Le Monde du droit propose un commentaire de deux arrêts récents concernant la loi Evin par Eric Andrieu, avocat associé au cabinet Péchenard et Associés.
Deux arrêts importants concernant la loi Evin viennent d’être rendus publics. Le premier rendu par la Cour de Cassation en faveur – fait assez rare pour le souligner – d’une campagne d’alcool et un second de la Cour d’appel de Paris qui, en revanche, redouble de sévérité à l’égard des marques d’alcool qui utilisent les réseaux sociaux. Décryptages…
1. Jameson conforme à la loi Evin
L'arrêt du 15 mai de la Cour de Cassation concerne l'affaire dans laquelle Jameson était poursuivie pour avoir utilisé des personnages de bande dessinée réalisés par Ted Benoît (1).
A trois reprises, les Cour d'appel avaient estimé que cette campagne était conforme à la loi Evin. A deux reprises, la Cour de Cassation avait cassé leur décision.
Cette fois, elle accepte le raisonnement de la Cour d'appel en rappelant certains des arguments de cette dernière :
- la loi Evin n'interdit pas le recours sur une affiche à un fond attrayant,
- l'existence d'une part de fiction n'est pas en elle-même illicite,
- l'utilisation de Ted Benoît ne crée pas un lien automatique entre les affiches et la bande dessinée Blake et Mortimer,
- les visuels ne sont pas destinés à séduire de jeunes adultes,
- ils ne contiennent ni évocation d'ambiance incitant à la consommation, ni exaltation de qualités ou de vertus,
- ils ne font pas appel au sentiment de bonheur ni ne jouent sur le registre de la convivialité,
- ils évoquent seulement le monde artisanal dans lequel est né le produit et les soins qui ont été apportés à sa fabrication, ce qui se rattache à l'origine et au mode d'élaboration du produit.
Sous réserve de la référence à l'incitation qui ne peut être reprochée à une publicité, il s'agit d'une décision d'autant plus satisfaisante que c'est la première fois que la Cour de Cassation valide une campagne alcool lui étant soumise.
2. Plus de sévérité sur les réseaux sociaux
La décision de la Cour d'appel de Paris du 23 mai dernier est en revanche moins favorable. Elle concerne la campagne "Un Ricard. Des rencontres" (2).
L'ordonnance de référé avait sanctionné cette signature ainsi que l'emploi de Facebook à qui était reconnu un caractère intrusif.

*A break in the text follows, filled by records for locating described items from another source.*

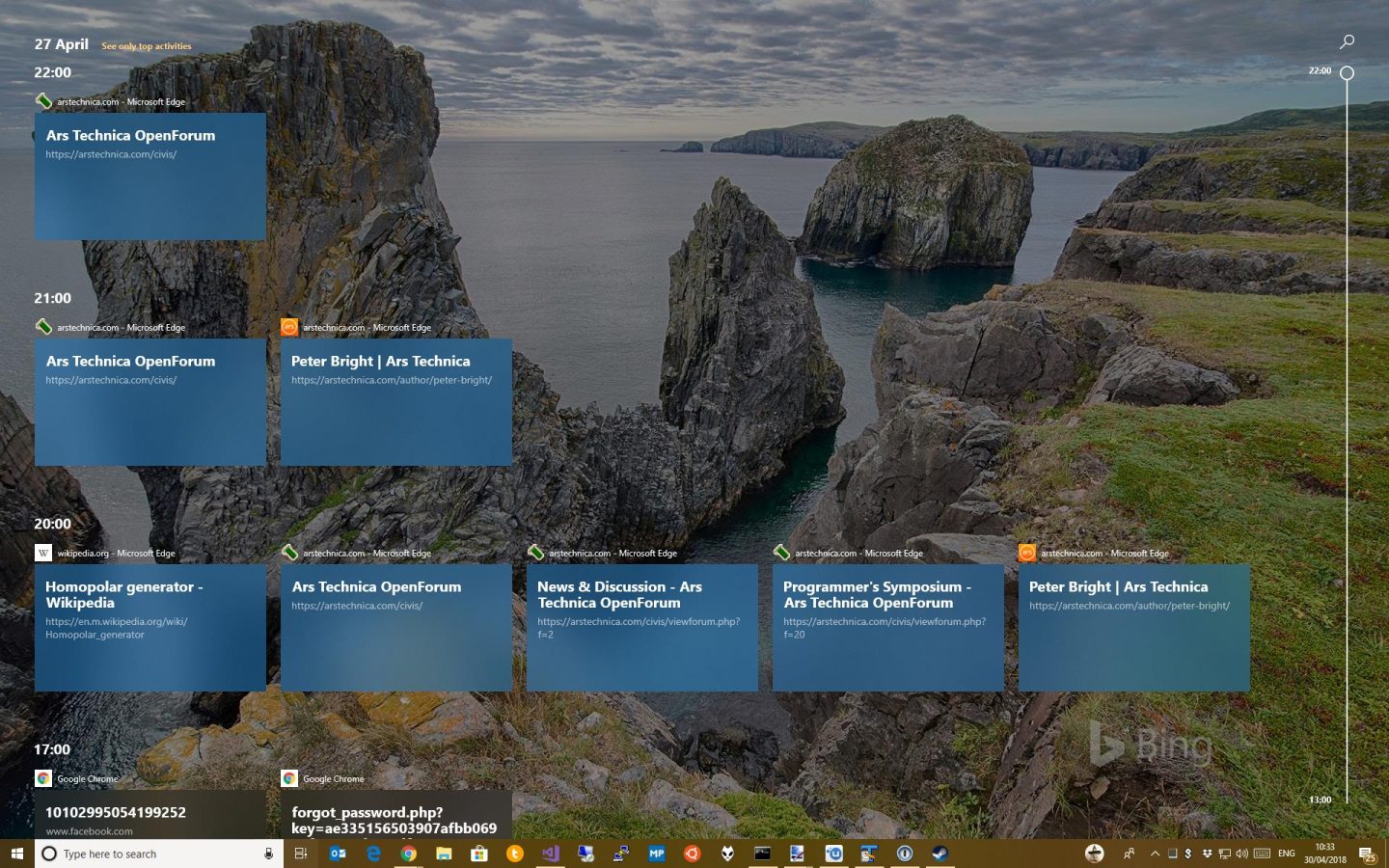Open Outlook from the taskbar

[337, 853]
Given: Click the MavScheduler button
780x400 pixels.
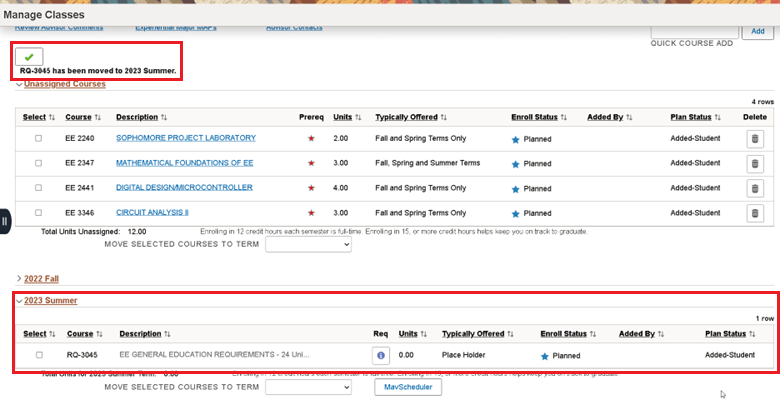Looking at the screenshot, I should tap(408, 387).
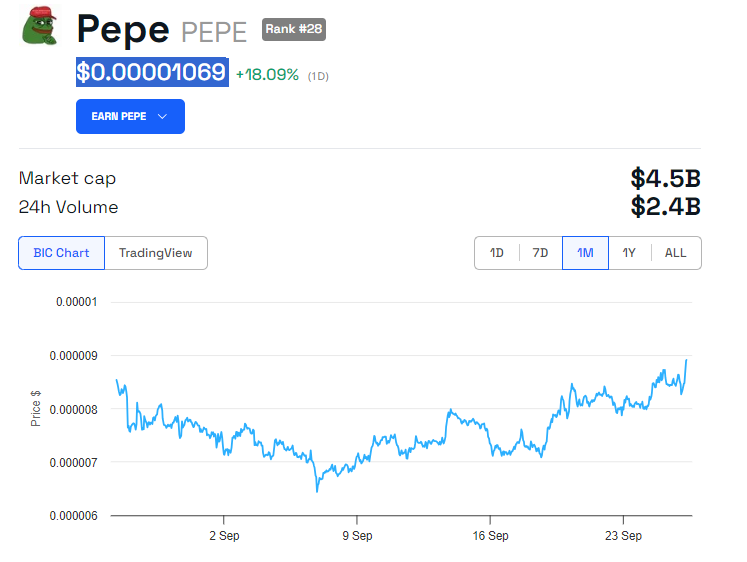747x562 pixels.
Task: Select the 1M time range
Action: point(585,253)
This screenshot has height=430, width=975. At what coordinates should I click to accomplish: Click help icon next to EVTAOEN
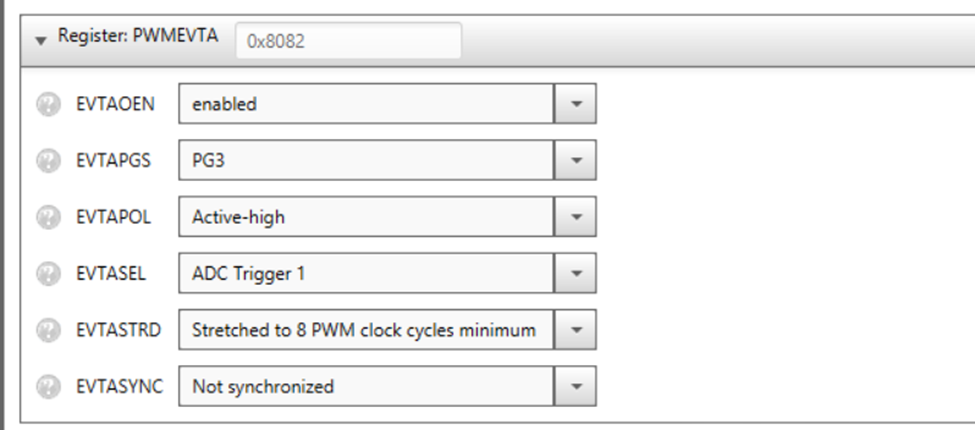click(46, 104)
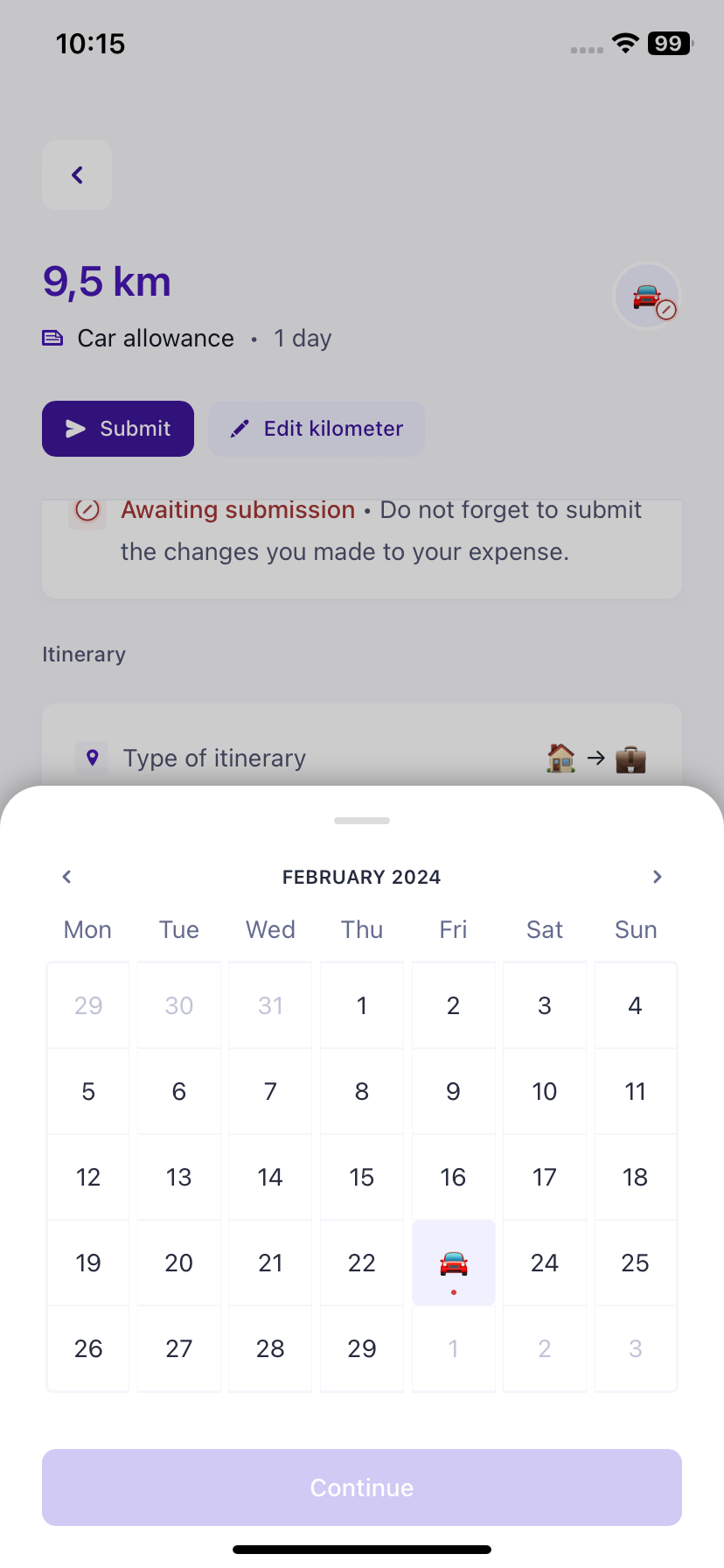
Task: Tap the Wi-Fi status icon
Action: click(625, 44)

La Cour d'appel va plus loin puisqu'elle sanctionne tous les aspects de la campagne :
- le slogan qui ne se rattache pas uniquement au mélange entre l'anis et l'eau mais vise le rapprochement entre les personnes,
- le visuel : déclinaison d'une gamme de couleurs renvoyant à une impression de légèreté ou d'évasion et visant à donner une image valorisante de la boisson,
- le sigle "#" qui attirait l'attention des plus jeunes consommateurs,
- le film qui reprend les éléments ci-dessus en les magnifiant à travers une mise en scène accentuée par la mobilité de l'image et une musique séductrice, l'ensemble aboutissant à une création esthétique destinée à donner à la boisson Ricard un caractère festif,
- la page Facebook, la possibilité de partager une recette avec son réseau d'amis en cliquant sur le bouton "Partagez sur mon mur" pouvant être consultée par les amis, ce texte apparaissant de manière inopinée et systématique, revêtant ainsi selon la Cour un caractère intrusif,
- l'application permettant de visionner la bouteille de Ricard en relief, ce qui serait une présentation attractive utilisant une forme d'image très en vogue visant à promouvoir cette boisson alcoolique.
Dans les deux derniers cas, la Cour relève également l'absence de mentions sanitaires. Et dans tous les cas, elle évoque le caractère incitatif de l'annonce ainsi diffusée.
Cette décision est évidemment discutable puisque la référence faite à l’incitation est le fondement même de la publicité. De même que l'appréciation sur le caractère intrusif de Facebook peut elle aussi être contestable...
Eric Andrieu, Avocat Associé, Péchenard et Associés.